# MATERIAL FOR THIS TASK
+---+

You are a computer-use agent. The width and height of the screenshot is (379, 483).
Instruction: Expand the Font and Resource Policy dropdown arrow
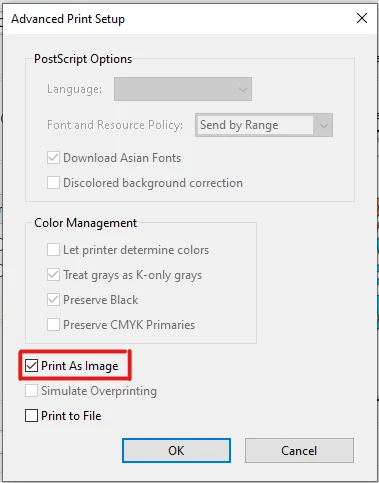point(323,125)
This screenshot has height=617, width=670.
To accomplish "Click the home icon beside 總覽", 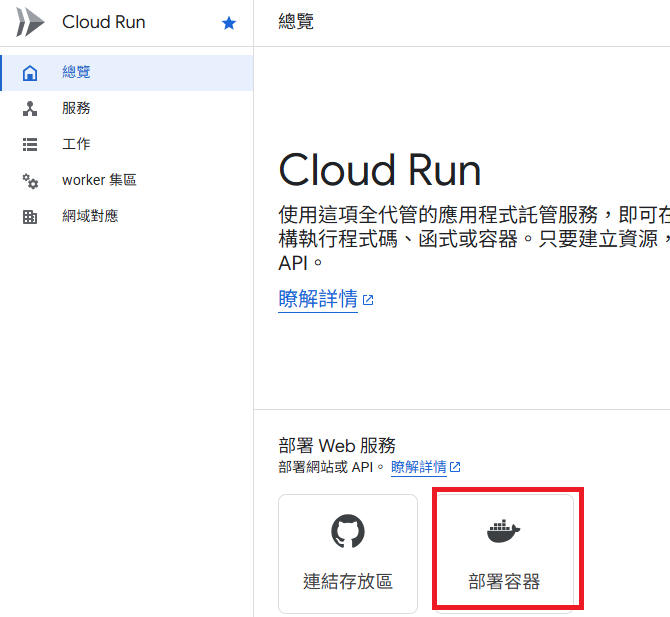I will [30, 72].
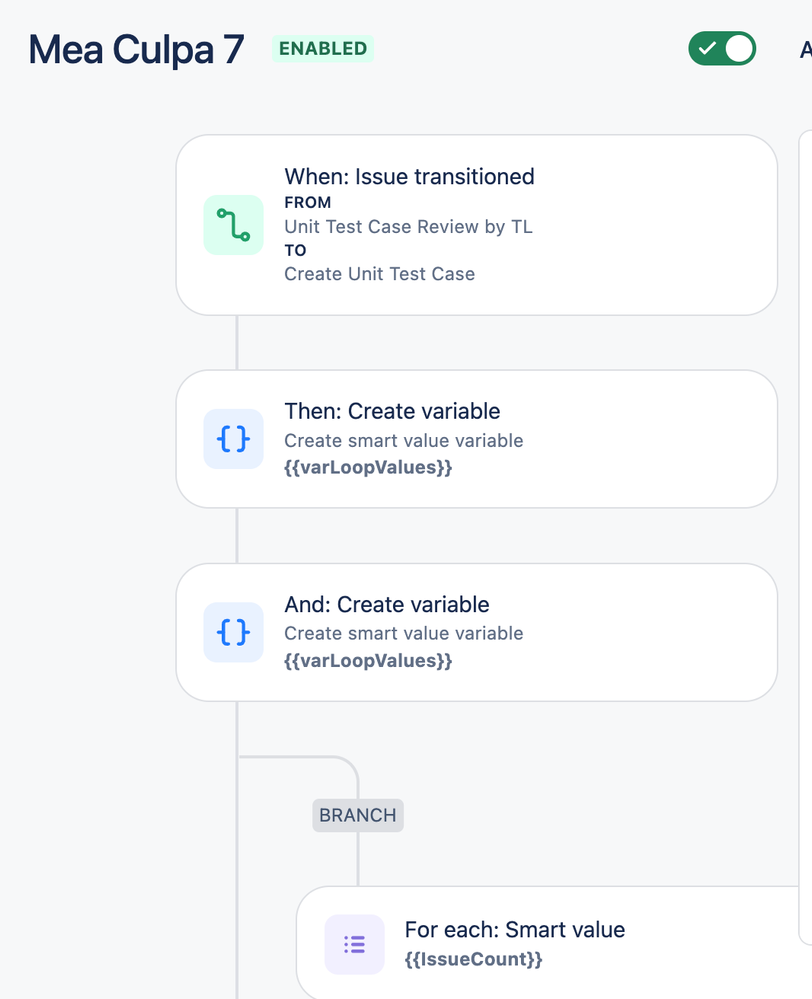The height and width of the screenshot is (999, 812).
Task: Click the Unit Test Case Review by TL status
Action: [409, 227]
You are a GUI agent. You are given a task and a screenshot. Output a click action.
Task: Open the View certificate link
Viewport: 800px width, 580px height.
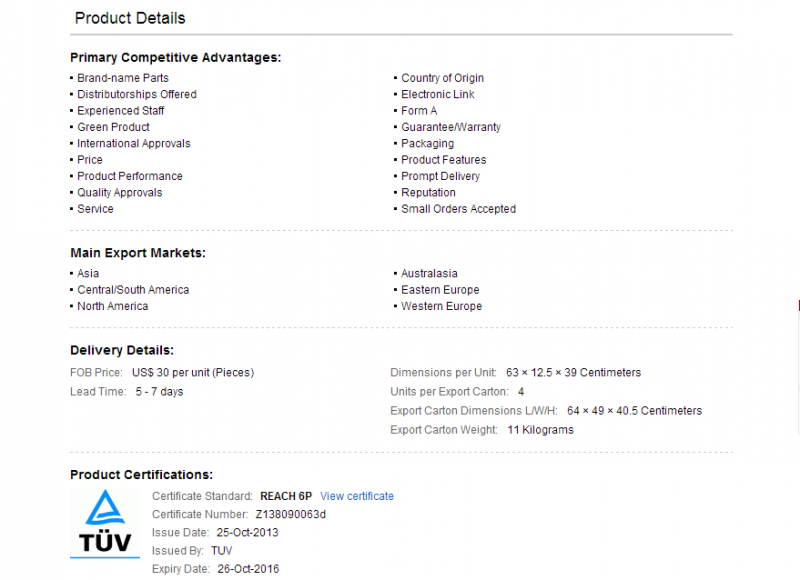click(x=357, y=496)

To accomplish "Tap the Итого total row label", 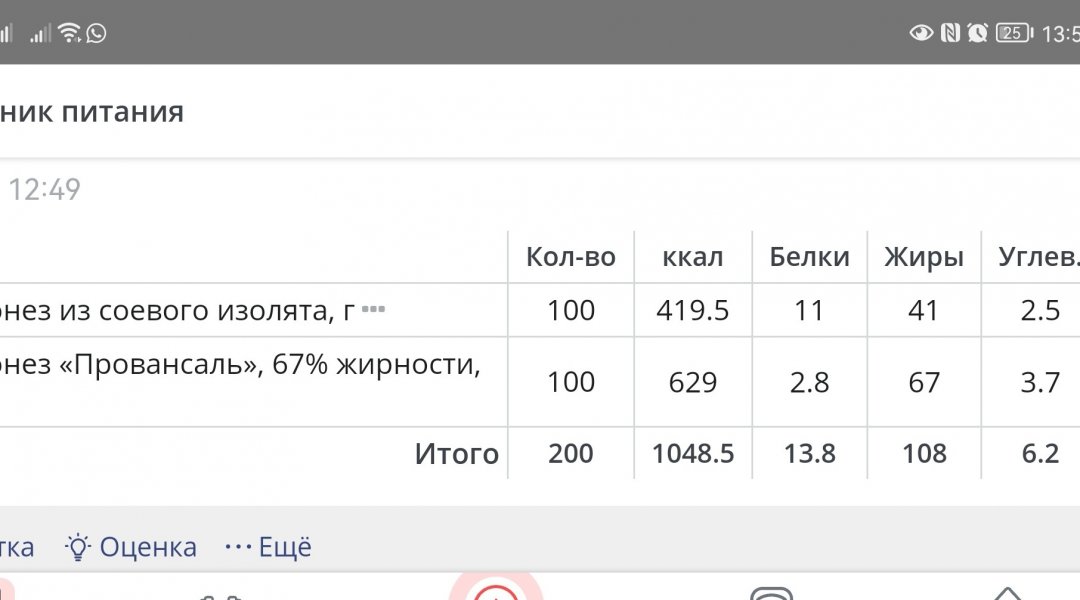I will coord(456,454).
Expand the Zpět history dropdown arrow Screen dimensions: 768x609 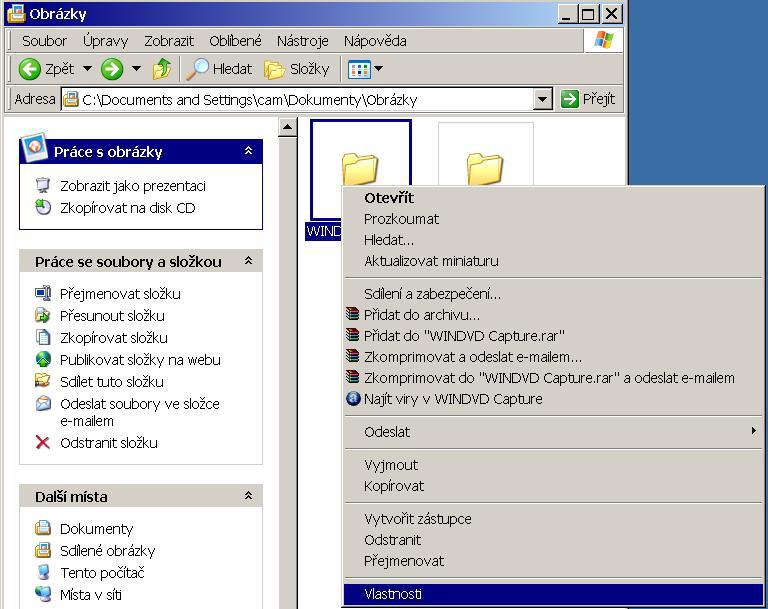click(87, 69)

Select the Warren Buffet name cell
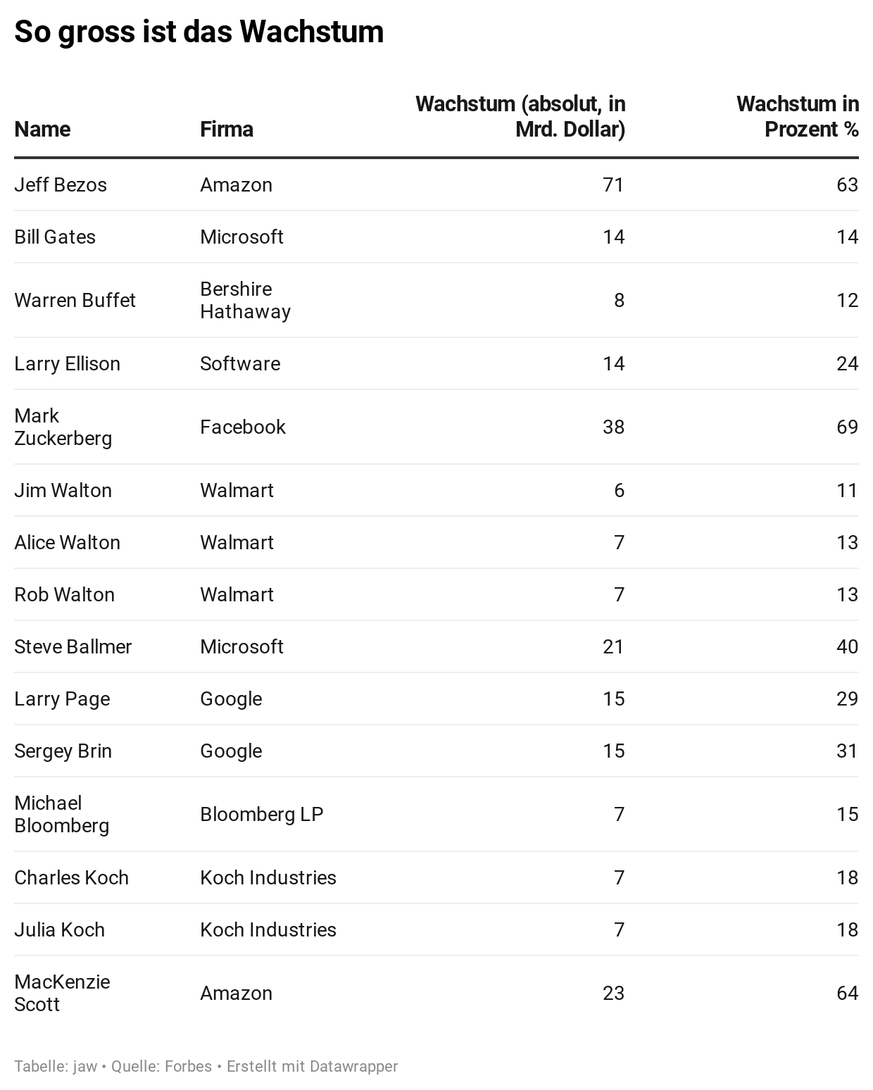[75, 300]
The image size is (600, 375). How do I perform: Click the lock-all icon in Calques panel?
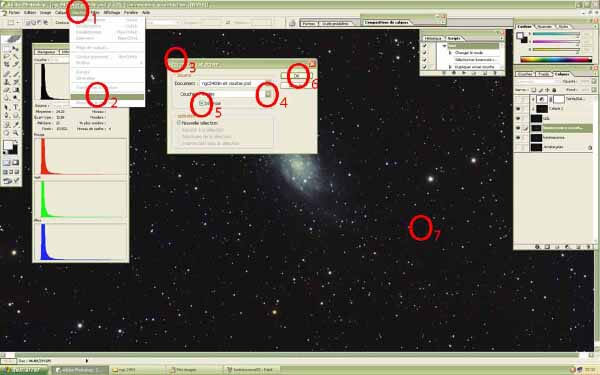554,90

+---+

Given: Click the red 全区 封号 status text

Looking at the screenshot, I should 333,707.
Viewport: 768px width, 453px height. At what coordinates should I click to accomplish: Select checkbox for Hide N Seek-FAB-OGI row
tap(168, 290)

+---+

# WHAT TO PRODUCE
The answer must consist of every line in the records above that contains the word "agent".

# TASK ANSWER
You are a computer-use agent. The width and height of the screenshot is (379, 483).
You are a GUI agent. You are given a task and a screenshot. Output a click action.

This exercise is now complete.